> **Problem 1**: Print the passage of the article on the attempt to arrest Yoon Suk Yeol word for word. Begin at the words "Lawyer Yoon has" and stop after the words "Yeol would cooperate.".

> **Text passage**:
+++
Park Chong-jun, head of the Presidential Security Service (PSS), is himself under investigation for obstructing official duty related to a six-hour standoff last week between PSS agents and investigators trying to execute an arrest warrant for Yoon.

Arriving at police headquarters for questioning, Park, who is a former senior police official, said the current attempt to arrest a sitting president is wrong and Yoon deserved treatment "becoming of" the country's status.

"I believe there should not be any physical clash or bloodshed under any circumstances," Park told reporters, adding acting President Choi Sang-mok has not responded to his request for safety assurances for officials involved.

Hundreds of PSS agents blockaded the presidential compound and thwarted investigators from trying to arrest Yoon last Friday. The investigators were pulled back because of the risk of a clash.

Officials of the Corruption Investigation Office for High-ranking Officials (CIO), which is leading the investigation, have said PSS agents were carrying firearms during the standoff although no weapons were drawn.

The investigators obtained a new arrest warrant this week after Yoon defied repeated summons to appear for questioning.

On Thursday, lawyers for Yoon said the arrest warrant was illegal and invalid.

Yoon Suk Yeol is under a separate Constitutional Court trial reviewing parliament's impeachment of him on Dec. 14 to decide whether to remove him from office permanently or reinstate him. 

Yoon to accept Constitutional Court’s verdict

Yoon Suk Yeol will accept the decision of the Constitutional Court that is trying parliament's impeachment case against him, even if it decides to remove the suspended leader from office, his lawyer said on Thursday, January 9.

"So if the decision is 'removal', it cannot but be accepted," Yoon's lawyer, Yoon Kab-keun, told a news conference.

Rulings by the court, one of the two highest courts in the country along with the Supreme Court, cannot be appealed.

Yoon has earlier ignored the Constitutional Court's requests to submit legal briefs before the court began its hearing on Dec. 27, but his lawyers have said he was willing to appear in person to argue his case.

The suspended president has defied repeated summons in a separate criminal investigation into allegations he masterminded insurrection with his Dec. 3 martial law bid, which led to the first arrest warrant issued for a sitting president.

Yoon Suk Yeol's lawyer said the president was currently at his official residence in Seoul and appeared healthy.

Presidential security guards resisted an initial effort to arrest Yoon last week, though he faces another attempt after a top investigator vowed to do whatever it takes to break a security blockade and take in Yoon.

Seok Dong-hyeon, another lawyer advising Yoon, said Yoon viewed the attempts to arrest him as politically motivated and aimed at humiliating him by publicly displaying him in handcuffs. He cited media reports that the police planned to deploy armored vehicles and helicopters to drop special police units into the presidential compounds in a push to arrest Yoon.

Seok said Yoon and his advisers view the unfolding situation as a war of ideology between those committed to free democracy and those who are against it.

"If something goes wrong, what we're saying is that it could become civil war," said Seok.

Yoon has said he declared martial law to clear out "anti-state" forces that were paralyzing government functions and threatening democracy.

On Tuesday, the head of the Corruption Investigation Office for High-ranking Officials (CIO), which is leading the investigation, apologized for failing to arrest Yoon after a standoff with hundreds of Presidential Security Service (PSS) agents, some carrying firearms, and military guards.

Oh did not object when members of parliament called for tough action to overpower Yoon's security, but he declined to discuss what options were being considered.

Lawyer Yoon has said the South Korean president's arrest warrant was illegal as it was issued by a court in the wrong jurisdiction and the CIO had no mandate to investigate a sitting president for insurrection. Instead, the prosecutors should indict Yoon if there was evidence or request a formal detention warrant, and then Yoon Suk Yeol would cooperate.
+++
> **Raw data**:
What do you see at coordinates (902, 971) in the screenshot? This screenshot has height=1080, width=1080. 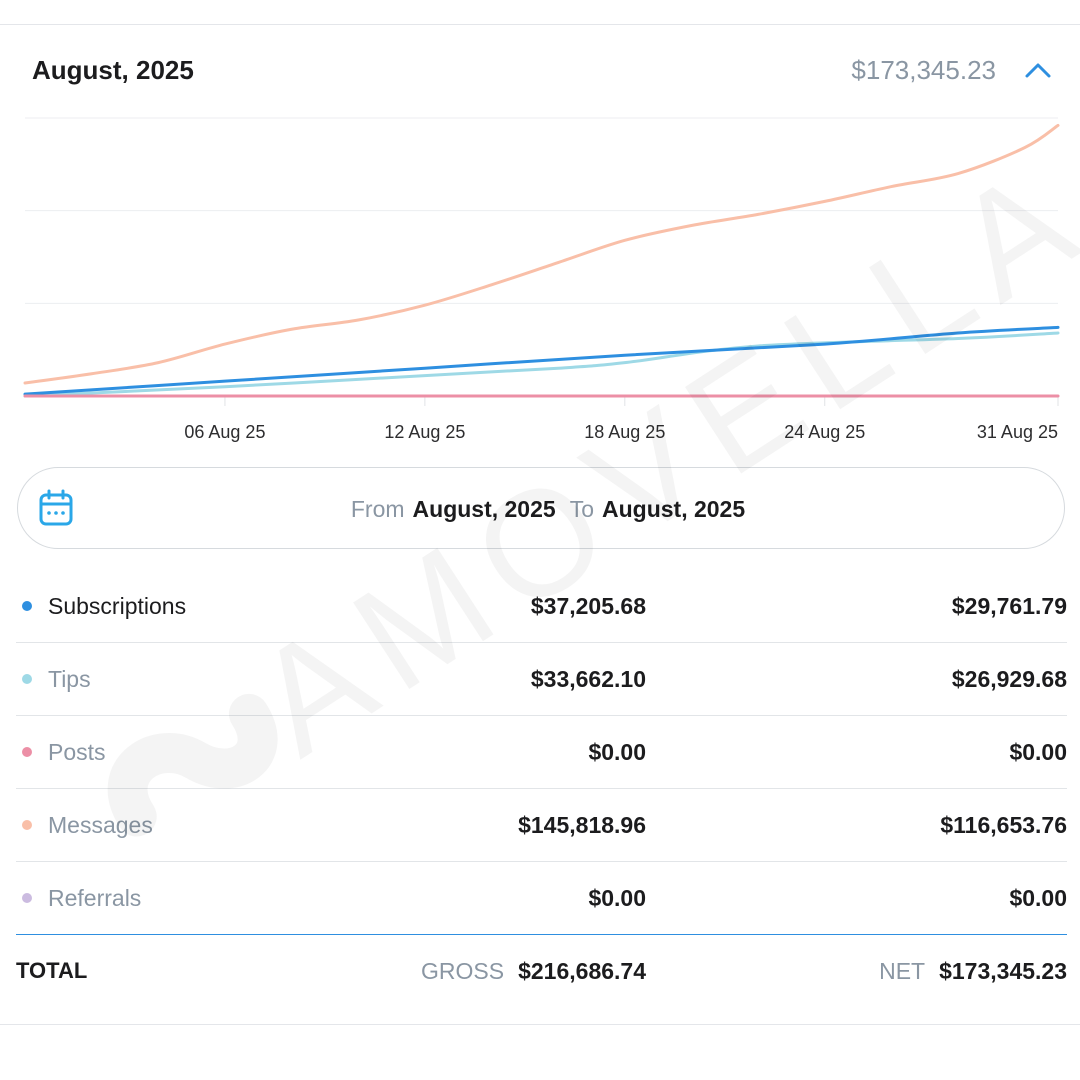 I see `net-caption: NET` at bounding box center [902, 971].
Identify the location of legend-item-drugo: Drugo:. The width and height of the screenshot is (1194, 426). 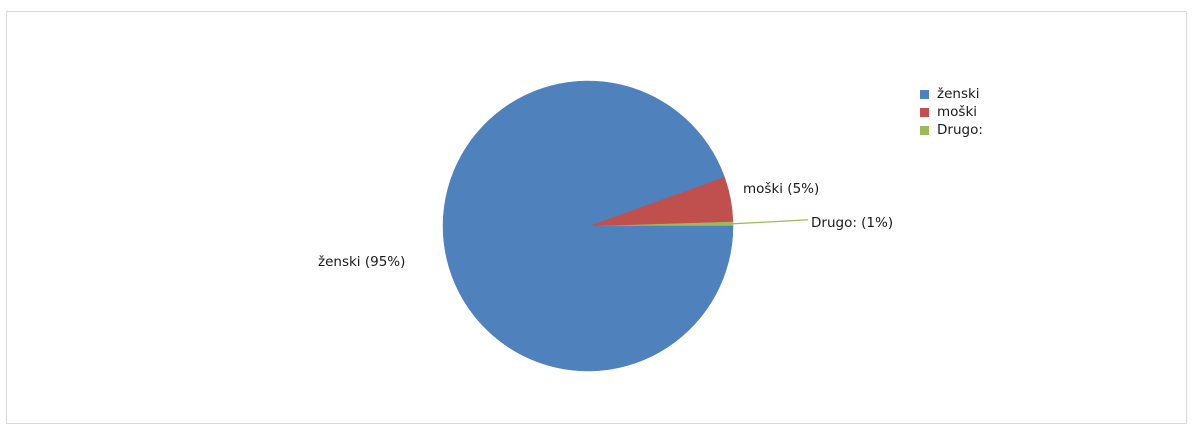
(952, 130).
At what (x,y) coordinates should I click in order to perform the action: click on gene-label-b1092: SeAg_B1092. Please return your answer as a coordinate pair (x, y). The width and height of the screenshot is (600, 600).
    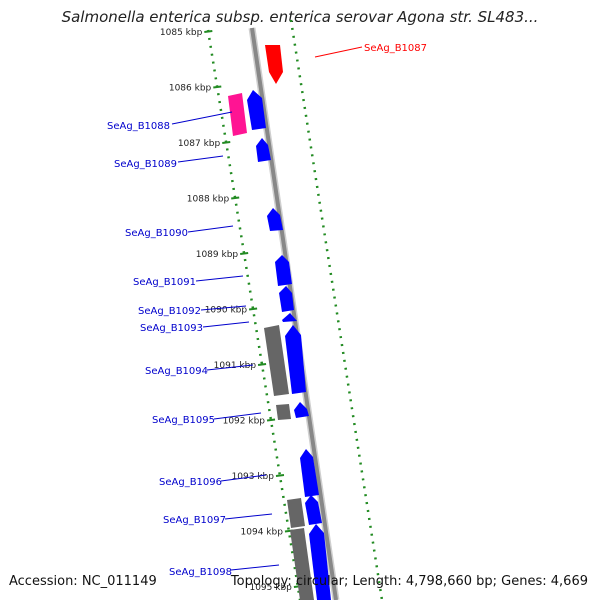
    Looking at the image, I should click on (170, 312).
+++
> **Problem 2**: Output these lines of the entries word for word. Begin at the line that has "Identify the location", continue through the last line of the entries, and leave out the pictures.

> **Your solution 1**:
Lawyer Yoon has said the South Korean president's arrest warrant was illegal as it was issued by a court in the wrong jurisdiction and the CIO had no mandate to investigate a sitting president for insurrection. Instead, the prosecutors should indict Yoon if there was evidence or request a formal detention warrant, and then Yoon Suk Yeol would cooperate.

> **Your solution 2**:
Identify the location of legend-item-drugo: Drugo:. The width and height of the screenshot is (1194, 426). 
(952, 130).
At what (x,y) coordinates should I click in order to perform the action: click on gene-label-b1092: SeAg_B1092. Please return your answer as a coordinate pair (x, y). The width and height of the screenshot is (600, 600).
    Looking at the image, I should click on (170, 312).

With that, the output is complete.